To remain competitive over time, legal service providers will have no choice but to offer a range of client friendly AFAs because that’s what clients are unambiguously demanding. Those that fail to invest in the technology required to perform the analysis needed to evaluate scenarios will struggle in the long term.
The over-arching consideration for any AFA involves determining what outcome the client wants and fashioning a fee structure that maps to that outcome while preserving profitability and mitigating undue business risk.
Types of arrangements
If a company hires a firm to manage patents — which is usually a routine, high-volume matter — they might consider a flat-fee arrangement to curtail costs.
In this case, the client benefits from predictability because there are no expense overruns. The law firm benefits from predictability of revenue, and unbeholden to the billable hour, is incentivized to work as efficiently as possible to maximize profitability.
Capped fee arrangements involve an hourly billing arrangement with a limit on the total amount that will be paid. While a capped fee structure can be applied to an entire matter, it can also be applied to a subset where there is a limit as to what will be paid for specific activities.
Legal service providers often use a capped fee structure when there isn’t enough data or certainty to have confidence in using a fixed fee.
Collared fee structures reflect a variation of capped fee arrangements where clients receive a deep discount for work performed beyond a predetermined limit.
A collared fee arrangement may lead to some cost savings for the corporate customer and provide some limited incentive for a firm to be efficient. Such fee structures often require greater administration and oversight, which can offset some of the benefits.
In some litigation cases, a company might tie compensation to the outcome of the case. Such contingency fees are paid only if the lawsuit is successful, with a fixed percentage of the recovery negotiated beforehand.
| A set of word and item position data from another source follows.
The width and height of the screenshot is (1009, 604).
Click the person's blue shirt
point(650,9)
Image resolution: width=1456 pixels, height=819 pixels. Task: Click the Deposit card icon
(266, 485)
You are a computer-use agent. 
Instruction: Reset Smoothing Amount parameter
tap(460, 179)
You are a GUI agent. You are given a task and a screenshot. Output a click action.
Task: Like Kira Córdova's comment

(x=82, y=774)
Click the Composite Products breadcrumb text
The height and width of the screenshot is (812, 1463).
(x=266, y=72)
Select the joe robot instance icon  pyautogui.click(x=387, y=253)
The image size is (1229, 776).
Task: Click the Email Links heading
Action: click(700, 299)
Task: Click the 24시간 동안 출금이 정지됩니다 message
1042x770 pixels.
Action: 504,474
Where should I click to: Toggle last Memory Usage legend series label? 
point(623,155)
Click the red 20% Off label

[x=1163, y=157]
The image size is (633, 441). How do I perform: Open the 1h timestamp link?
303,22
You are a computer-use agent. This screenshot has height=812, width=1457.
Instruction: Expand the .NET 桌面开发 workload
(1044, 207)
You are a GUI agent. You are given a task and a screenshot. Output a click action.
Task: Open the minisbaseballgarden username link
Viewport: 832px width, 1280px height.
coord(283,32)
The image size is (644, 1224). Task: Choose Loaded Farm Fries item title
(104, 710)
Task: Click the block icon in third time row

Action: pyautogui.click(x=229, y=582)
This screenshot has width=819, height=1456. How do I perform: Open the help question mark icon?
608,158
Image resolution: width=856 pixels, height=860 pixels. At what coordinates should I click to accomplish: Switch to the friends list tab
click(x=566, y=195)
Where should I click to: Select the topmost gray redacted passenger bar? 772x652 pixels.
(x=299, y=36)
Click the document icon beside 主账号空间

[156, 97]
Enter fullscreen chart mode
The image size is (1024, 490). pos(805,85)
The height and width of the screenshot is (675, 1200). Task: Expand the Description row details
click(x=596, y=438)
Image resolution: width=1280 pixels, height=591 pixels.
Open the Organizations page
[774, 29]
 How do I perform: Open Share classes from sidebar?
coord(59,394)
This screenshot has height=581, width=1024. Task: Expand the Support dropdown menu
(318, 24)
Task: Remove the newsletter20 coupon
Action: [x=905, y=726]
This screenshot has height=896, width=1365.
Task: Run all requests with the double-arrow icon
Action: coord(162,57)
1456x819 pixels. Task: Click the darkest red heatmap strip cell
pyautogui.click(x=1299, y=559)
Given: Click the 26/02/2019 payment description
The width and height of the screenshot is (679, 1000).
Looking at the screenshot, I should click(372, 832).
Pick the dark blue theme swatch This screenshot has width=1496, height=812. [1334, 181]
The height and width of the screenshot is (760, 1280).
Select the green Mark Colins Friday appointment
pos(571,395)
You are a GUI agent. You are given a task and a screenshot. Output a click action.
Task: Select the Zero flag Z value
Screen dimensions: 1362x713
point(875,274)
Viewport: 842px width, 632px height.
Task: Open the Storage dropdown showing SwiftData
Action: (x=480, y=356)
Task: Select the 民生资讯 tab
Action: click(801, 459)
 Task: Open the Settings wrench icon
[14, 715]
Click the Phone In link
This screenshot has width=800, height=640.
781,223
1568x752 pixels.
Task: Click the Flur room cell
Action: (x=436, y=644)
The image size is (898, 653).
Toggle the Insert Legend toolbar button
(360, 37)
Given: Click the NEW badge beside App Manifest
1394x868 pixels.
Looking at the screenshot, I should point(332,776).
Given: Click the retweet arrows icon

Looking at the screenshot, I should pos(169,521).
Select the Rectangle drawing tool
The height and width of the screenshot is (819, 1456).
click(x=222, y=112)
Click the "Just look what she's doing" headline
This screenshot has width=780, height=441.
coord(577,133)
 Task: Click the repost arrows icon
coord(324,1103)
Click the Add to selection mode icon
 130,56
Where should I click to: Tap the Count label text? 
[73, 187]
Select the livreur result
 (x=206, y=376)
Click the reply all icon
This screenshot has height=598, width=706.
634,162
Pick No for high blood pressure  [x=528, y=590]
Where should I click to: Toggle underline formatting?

If the lawsuit is unsuccessful, the client is not obligated to pay anything. Such contingency arrangements are examples of AFAs that do not equitably share the risk but can be equally beneficial when successful.
A variation of the contingency structure, the holdback fee arrangement is most often used for complex litigation.
In this case, companies pay law firms a percentage of their invoices upon completion of a matter or stage, and then typically award an additional payout if the litigation is successful. In either case, the legal service provider assumes the risk.
Building the infrastructure
Because building and managing AFAs introduces a new set of variables and parameters, careful planning is essential, particularly with respect to process, technology, and analytics.
For example, when you’re building an agreement, be mindful of the impact on time-consuming manual processes and make sure that administrative staff understand their role in servicing a novel fee arrangement.
Further, your technology needs to support easy invoicing for AFAs, and the client organization must be able to process them using their systems. Your fee structures should be designed with data collection in mind — without this measurement, you won’t be able to assess the viability and profitability of matters operating under AFAs.
The slowly increasing use of AFAs over the years shows a growing appetite by corporate counsel for such arrangements, and a willingness by law firms to provide them.
Since law firm billing rate increases show no signs of slowing, we can expect to see an uptick in AFAs in 2023 and beyond.
The key to increasing AFA use is for both in-house counsel and outside counsel to understand the needs of the other party and to structure billing arrangements that are easy to administer and supported by data-driven insights.
Doing so will enable both sides to see AFAs as a win-win scenario and could lead to more mutually beneficial and longer-lasting relationships.